Mail mensuel n°64 – Mai 2014

Es-tu sûr de ce que tu dis ?

Et même de ce que tu penses !

C’est une question à se poser à chaque instant et vous verrez que ce sont bien souvent des croyances que nous fabriquons avec le mental, apprises dans des formations diverses et dans notre famille ou répéter maintes fois depuis de nombreuses années.

Plus on avance dans le chemin, plus le silence devient indispensable pour s’ouvrir à l’accueil de l’inconnu, du nouveau, du changement, de l’impermanence, en un mot : de la différence.

Prenons comme exemple de croyance, celle de la médecine. Elle a pour principal but de sauver des vies et elle s’acharne dans l’objectif de prolonger la vie. Alors que la mort est la plus douce des étapes de la vie. Tout cela vient de la peur de mourir inscrite en lettre d’or dans l’inconscient collectif, ce qui est une névrose fondamentale de l’espèce humaine.
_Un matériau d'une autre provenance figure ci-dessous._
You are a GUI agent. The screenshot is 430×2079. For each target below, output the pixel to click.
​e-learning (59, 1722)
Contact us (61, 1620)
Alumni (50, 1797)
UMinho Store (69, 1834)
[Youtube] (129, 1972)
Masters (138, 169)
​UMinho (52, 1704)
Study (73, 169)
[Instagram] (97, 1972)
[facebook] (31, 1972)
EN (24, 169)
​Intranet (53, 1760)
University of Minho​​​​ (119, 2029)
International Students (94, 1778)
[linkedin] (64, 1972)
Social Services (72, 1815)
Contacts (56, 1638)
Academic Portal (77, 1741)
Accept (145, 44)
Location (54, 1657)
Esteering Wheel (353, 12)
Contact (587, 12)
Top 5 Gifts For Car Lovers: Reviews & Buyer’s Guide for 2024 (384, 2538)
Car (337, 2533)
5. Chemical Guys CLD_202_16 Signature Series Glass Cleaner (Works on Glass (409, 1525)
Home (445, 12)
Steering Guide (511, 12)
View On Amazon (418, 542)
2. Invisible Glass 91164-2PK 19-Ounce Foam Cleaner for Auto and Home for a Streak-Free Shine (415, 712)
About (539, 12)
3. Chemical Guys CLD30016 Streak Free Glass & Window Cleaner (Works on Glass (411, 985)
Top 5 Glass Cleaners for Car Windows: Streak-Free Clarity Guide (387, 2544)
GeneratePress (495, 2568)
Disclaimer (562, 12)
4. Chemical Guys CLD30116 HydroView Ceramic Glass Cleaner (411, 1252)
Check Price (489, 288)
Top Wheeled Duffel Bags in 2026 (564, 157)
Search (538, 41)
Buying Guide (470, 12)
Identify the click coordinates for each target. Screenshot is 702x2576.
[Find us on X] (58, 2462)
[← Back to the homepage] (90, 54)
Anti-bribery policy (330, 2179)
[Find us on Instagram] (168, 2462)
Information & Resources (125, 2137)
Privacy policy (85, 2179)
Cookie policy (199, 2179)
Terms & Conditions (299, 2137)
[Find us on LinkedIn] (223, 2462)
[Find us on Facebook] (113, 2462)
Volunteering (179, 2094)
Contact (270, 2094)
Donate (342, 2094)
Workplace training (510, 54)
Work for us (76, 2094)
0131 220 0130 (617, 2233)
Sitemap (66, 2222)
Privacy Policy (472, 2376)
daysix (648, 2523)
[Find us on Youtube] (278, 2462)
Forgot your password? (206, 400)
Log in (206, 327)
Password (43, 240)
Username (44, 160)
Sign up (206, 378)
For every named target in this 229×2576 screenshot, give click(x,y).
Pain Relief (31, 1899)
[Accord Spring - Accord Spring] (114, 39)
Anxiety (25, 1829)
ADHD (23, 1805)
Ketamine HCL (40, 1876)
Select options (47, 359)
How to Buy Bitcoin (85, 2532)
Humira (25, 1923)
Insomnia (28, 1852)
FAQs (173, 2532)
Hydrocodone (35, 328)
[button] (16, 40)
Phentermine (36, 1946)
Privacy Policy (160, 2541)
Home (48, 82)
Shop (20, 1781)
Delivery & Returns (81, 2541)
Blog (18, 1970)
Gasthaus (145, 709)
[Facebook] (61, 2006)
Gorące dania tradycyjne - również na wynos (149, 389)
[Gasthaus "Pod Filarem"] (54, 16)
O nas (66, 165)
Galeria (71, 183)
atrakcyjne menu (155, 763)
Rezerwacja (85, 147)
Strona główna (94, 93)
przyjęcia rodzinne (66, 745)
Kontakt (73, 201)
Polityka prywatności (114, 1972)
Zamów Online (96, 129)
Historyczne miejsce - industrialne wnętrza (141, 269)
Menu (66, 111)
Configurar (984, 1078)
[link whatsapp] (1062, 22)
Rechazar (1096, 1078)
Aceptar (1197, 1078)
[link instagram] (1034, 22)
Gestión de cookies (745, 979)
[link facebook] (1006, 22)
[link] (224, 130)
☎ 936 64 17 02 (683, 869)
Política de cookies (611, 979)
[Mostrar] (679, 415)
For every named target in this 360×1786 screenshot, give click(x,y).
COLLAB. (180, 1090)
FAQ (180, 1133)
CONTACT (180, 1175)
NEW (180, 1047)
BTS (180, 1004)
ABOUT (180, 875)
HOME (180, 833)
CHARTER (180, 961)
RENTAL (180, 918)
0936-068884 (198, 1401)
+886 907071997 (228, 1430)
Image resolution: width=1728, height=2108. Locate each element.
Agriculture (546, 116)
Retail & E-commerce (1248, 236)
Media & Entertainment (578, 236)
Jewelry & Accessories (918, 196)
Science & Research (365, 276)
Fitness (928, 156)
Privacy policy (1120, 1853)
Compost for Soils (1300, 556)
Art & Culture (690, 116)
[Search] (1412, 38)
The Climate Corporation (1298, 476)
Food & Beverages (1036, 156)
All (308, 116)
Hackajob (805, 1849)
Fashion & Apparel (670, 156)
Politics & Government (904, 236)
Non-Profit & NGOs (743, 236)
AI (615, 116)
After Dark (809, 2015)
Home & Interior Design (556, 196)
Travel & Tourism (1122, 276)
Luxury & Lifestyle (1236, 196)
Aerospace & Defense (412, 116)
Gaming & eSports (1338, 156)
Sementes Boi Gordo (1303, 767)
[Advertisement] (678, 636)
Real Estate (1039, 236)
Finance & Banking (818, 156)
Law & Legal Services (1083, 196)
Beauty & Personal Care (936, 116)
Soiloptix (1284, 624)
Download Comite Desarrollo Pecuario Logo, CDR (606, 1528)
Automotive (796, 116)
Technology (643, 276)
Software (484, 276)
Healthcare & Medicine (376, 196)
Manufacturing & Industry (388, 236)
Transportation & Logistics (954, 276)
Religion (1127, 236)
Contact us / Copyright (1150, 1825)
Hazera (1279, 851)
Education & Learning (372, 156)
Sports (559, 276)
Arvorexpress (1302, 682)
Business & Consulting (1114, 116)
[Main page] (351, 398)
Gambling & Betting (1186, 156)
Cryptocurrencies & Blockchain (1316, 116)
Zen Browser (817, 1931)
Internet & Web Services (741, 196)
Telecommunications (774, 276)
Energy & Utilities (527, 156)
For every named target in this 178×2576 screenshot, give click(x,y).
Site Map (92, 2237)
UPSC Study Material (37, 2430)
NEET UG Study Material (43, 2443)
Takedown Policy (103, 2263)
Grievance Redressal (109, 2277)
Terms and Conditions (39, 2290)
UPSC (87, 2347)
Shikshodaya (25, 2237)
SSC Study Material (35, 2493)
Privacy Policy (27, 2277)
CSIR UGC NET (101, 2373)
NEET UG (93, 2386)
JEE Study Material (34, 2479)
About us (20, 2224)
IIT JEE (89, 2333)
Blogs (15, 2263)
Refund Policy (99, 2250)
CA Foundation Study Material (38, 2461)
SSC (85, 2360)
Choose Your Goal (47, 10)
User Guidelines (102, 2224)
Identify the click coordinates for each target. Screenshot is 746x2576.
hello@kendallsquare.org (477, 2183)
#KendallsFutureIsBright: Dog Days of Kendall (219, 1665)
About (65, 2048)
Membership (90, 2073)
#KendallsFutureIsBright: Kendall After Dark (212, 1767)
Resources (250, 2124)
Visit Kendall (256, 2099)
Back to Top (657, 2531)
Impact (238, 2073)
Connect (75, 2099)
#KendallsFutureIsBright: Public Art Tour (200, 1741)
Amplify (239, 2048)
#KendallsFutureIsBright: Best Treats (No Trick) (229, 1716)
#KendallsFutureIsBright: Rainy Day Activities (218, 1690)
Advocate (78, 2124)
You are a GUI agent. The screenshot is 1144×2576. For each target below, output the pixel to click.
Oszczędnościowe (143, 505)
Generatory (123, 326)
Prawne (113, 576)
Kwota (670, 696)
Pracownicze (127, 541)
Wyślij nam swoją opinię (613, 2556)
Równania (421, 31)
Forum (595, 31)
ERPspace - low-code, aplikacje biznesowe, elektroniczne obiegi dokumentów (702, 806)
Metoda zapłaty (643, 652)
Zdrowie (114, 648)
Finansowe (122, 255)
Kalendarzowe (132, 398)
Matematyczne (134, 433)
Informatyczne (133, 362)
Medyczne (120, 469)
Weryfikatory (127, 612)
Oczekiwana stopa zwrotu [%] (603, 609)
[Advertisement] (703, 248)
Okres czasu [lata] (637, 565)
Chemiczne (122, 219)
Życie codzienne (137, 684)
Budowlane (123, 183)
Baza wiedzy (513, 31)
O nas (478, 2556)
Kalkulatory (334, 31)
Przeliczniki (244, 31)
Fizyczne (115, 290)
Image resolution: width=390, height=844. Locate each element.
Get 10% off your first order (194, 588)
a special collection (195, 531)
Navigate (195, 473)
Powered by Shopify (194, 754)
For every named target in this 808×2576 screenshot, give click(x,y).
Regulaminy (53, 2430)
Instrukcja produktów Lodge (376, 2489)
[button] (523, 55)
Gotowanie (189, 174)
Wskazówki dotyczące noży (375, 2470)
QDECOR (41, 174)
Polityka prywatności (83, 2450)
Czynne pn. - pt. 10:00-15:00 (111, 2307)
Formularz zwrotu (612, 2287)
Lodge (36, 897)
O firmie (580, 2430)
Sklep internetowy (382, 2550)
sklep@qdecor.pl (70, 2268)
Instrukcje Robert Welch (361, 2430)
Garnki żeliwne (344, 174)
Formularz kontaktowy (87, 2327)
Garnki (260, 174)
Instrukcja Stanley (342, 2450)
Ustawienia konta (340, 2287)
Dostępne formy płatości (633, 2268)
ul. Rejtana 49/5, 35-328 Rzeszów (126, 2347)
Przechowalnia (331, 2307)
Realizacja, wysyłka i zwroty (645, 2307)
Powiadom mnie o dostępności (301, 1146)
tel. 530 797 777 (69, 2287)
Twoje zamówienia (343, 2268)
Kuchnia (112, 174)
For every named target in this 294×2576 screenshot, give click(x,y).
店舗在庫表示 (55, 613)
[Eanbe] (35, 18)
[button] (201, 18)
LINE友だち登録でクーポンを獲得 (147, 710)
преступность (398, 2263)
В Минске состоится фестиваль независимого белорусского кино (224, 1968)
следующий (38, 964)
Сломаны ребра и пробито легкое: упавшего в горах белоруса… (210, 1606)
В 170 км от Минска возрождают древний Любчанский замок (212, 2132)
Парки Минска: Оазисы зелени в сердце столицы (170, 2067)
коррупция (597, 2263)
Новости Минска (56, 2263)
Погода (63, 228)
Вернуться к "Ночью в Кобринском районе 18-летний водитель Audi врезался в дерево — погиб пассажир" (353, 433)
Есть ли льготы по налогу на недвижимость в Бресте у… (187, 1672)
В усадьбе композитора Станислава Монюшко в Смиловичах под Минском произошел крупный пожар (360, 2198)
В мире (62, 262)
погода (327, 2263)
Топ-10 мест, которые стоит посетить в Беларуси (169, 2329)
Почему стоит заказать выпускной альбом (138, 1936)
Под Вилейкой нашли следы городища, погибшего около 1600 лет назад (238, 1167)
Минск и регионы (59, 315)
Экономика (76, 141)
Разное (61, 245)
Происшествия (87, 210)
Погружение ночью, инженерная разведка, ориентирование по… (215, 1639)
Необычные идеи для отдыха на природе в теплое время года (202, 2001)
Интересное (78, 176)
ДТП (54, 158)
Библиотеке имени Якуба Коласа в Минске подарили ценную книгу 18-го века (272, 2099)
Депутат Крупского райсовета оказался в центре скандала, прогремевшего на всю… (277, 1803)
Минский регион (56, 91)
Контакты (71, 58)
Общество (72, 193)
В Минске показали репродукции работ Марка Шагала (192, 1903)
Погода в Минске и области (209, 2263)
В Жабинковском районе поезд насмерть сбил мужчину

Si votre mental n’est plus dirigé par la peur de votre mort ou la peur de la mort d’un de vos proches, vous verrez à quel point vos paroles et vos pensées sont remplies de non sens, de fausses vérités et d’enfantillage. Tout ce remue-méninge s’écroulera dans le silence de la jouissance du présent.

La peur de mourir, c’est la conscience subtile de ne pas encore avoir vécu sa vraie vie. La peur de mourir va souvent de paire avec la peur de souffrir. La peur de souffrir, c’est la peur de vivre, car la souffrance va de paire avec la vie.